There is substantial evidence of record that these three factors impacting costs were relied upon by members of the LFUCG Council in limiting the benefit to those retirees who had not terminated their group health insurance coverage. While Appellees through cross-examination were able to raise valid points of contention with these stated factors, none of the three was undermined. As this Court noted in Elk Horn Coal
In areas of social and economic policy, a statutory classification that neither proceeds along suspect lines nor infringes fundamental constitutional rights must be upheld against an equal protection challenge if there is any reasonably conceivable state of facts that could provide a rational basis for the classification.

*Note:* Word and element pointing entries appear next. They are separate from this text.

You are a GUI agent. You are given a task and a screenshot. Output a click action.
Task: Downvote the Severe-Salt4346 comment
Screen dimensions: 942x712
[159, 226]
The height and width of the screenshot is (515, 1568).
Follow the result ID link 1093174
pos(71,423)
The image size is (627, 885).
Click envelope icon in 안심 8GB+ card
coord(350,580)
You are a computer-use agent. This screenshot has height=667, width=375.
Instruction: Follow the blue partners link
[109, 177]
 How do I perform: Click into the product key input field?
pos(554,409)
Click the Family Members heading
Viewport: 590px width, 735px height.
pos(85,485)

163 S.W.3d at 413 citing, F.C.C. v. Beach Communications, Inc., supra. LFUCG has provided “a reasonably conceivable state of facts” that supplies a rational basis. As counsel for LFUCG succinctly argued to this Court, the underwriting costs *39are dramatically affected if retired Fund members who have departed the group health insurance plan are readmitted and, moreover, the enhanced benefit intended for the smaller, finite group of retirees who stayed with the health insurance plan, if extended to that larger group, would be too great a financial burden for LFUCG to bear.

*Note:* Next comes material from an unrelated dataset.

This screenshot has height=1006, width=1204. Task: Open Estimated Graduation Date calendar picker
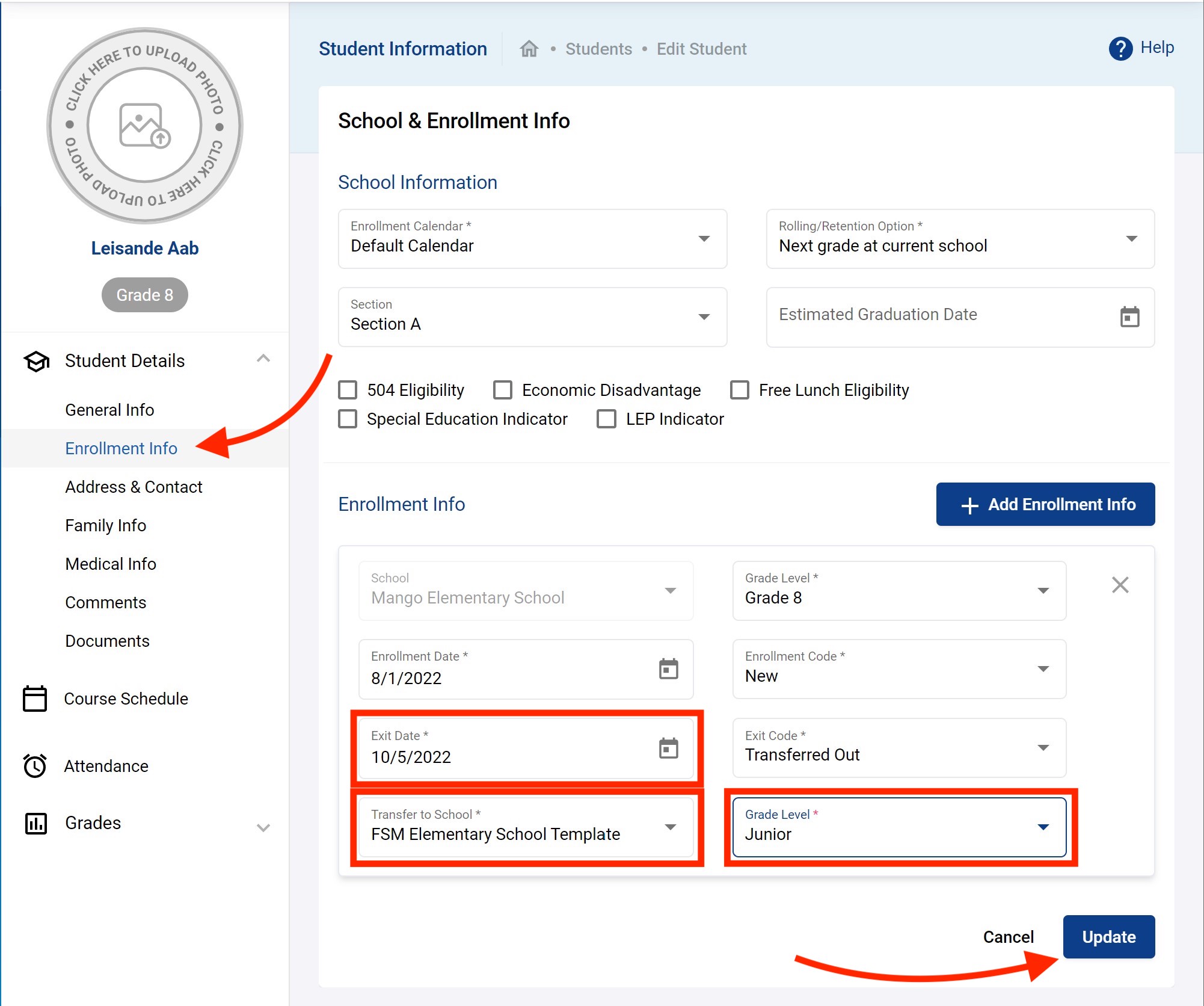pos(1129,316)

In sum, although Appellees challenge the reasons for the classification and insist that the reasons offered are unsupported to varying degrees by the evidence of record, there is in fact a rational basis under federal law and a reasonable basis under state law for what the LFUCG Council did in the 2000 Ordinance. Simply put, where retirees have stayed with and continued to support a group health insurance plan by paying the premiums themselves (and, yes, admittedly benefiting from the resulting coverage), if a legislative determination is made to assist retirees by defraying some of the costs of escalating premiums, it is not unreasonable to limit that assistance to retirees who have continued to rely on and support the government’s group health insurance plan after retirement as opposed to those who have opted to obtain coverage elsewhere. While the fairness of this distinction may seem questionable, especially when comparing two individuals who offered similar service to the Lexington community and one of them cannot receive the benefits which the 2000 Ordinance confers on his former colleague, this comparison is not the appropriate equal protection inquiry. Because there is a legally appropriate basis, whether deemed “rational” or “reasonable”, for the LFUCG distinguishing between those retirees who had voluntarily separated from the group health insurance plan and those who had continued to pay premiums and participate, there is no equal protection violation under either the Kentucky or the United States Constitutions.

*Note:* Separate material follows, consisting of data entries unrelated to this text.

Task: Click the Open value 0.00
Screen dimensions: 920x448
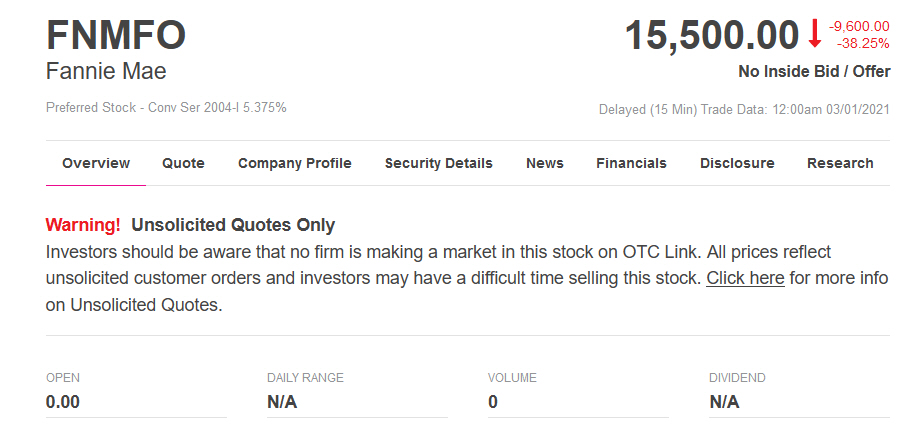Action: tap(63, 402)
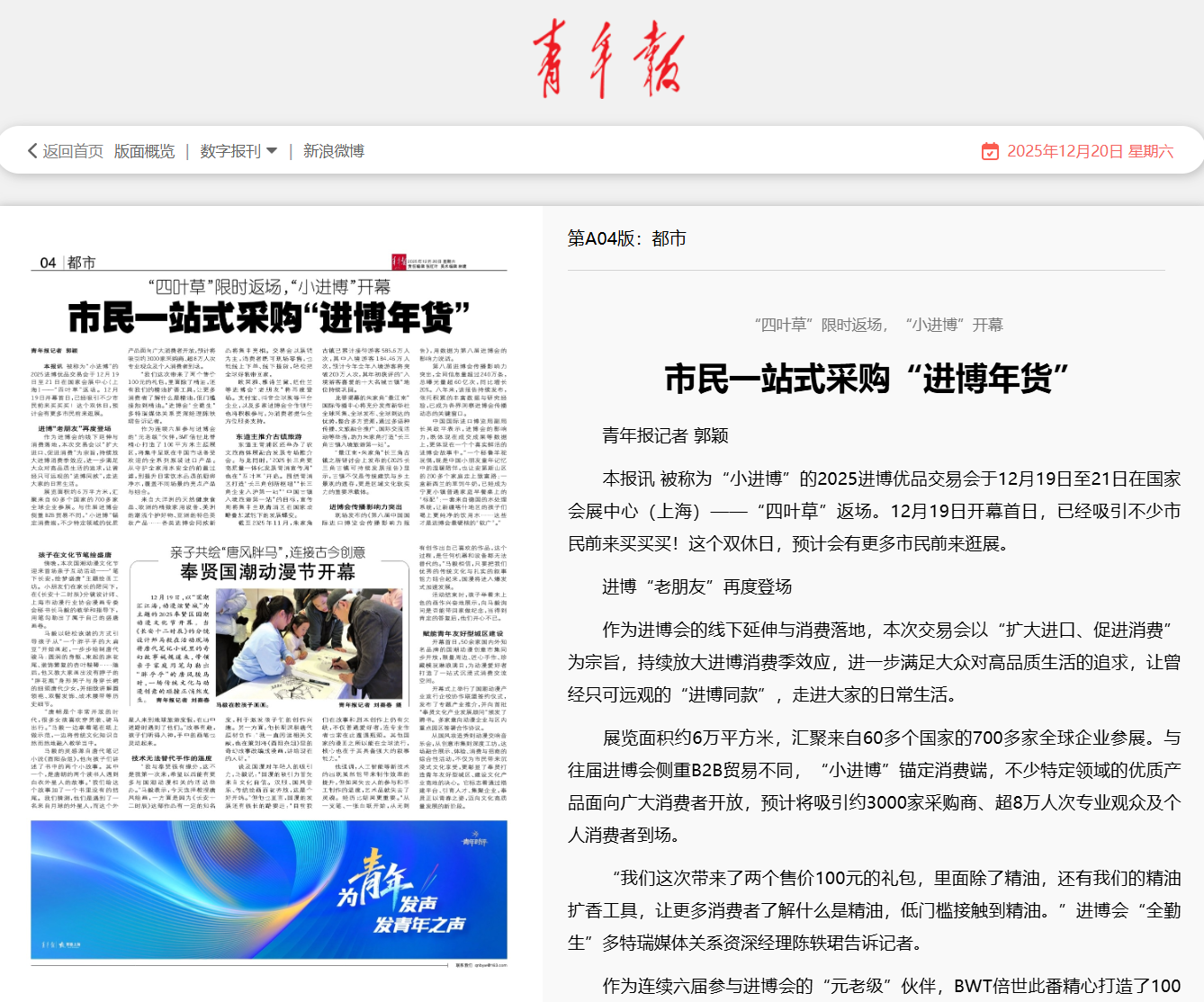The height and width of the screenshot is (1002, 1204).
Task: Open the 市民一站式采购"进博年货" headline on the page image
Action: [x=269, y=318]
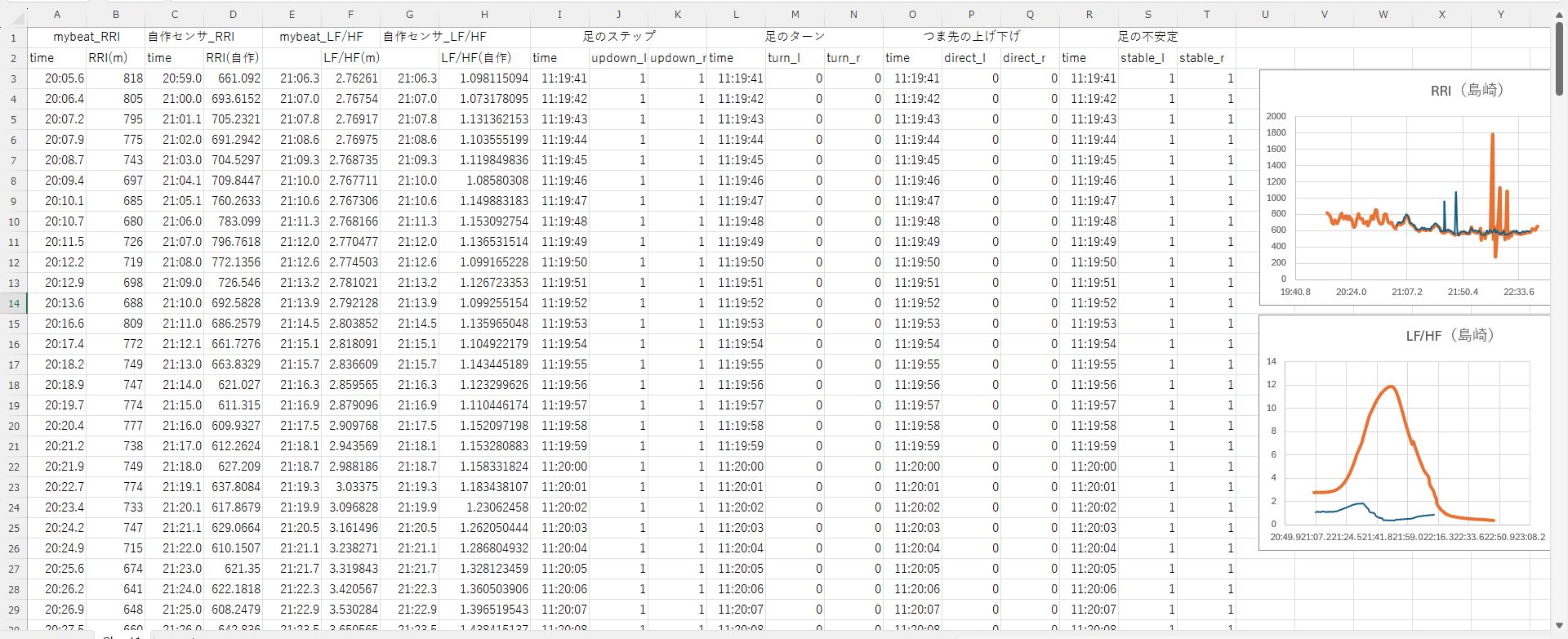
Task: Select column H header
Action: tap(484, 15)
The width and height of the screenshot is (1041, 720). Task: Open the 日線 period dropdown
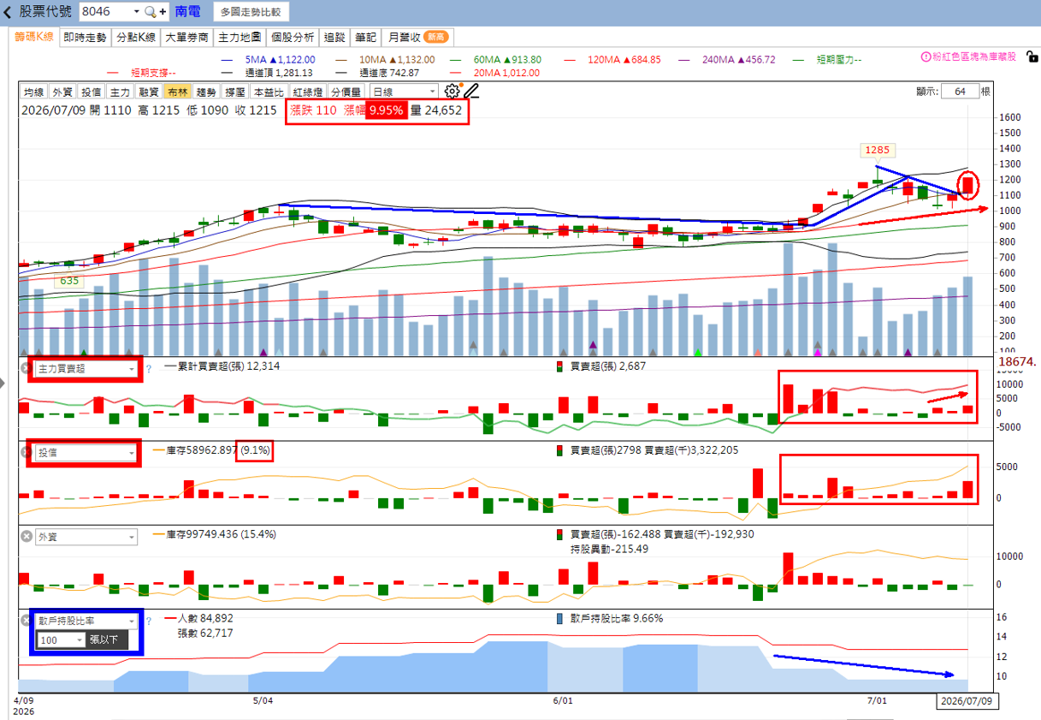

For the foregoing reasons, I would affirm the Court of Appeals and the trial court as to the 1999 Ordinance and then reinstate the cross-appeal, reverse the Court of Appeals as to the 2000 Ordinance, and reinstate the judgment of the trial court.
CUNNINGHAM, J., joins.

. This "adverse selection” refers to the entry into the plan of new health plan participants with no prior coverage who typically have higher health care costs. This is identical to the first reason for the classification cited by the Council in the preamble quoted supra.

. The opt-out provision refers to the practice of not allowing retirees who have opted-out of coverage to return at a later date. This finding corresponds to paragraph (2) of the preamble quoted infra.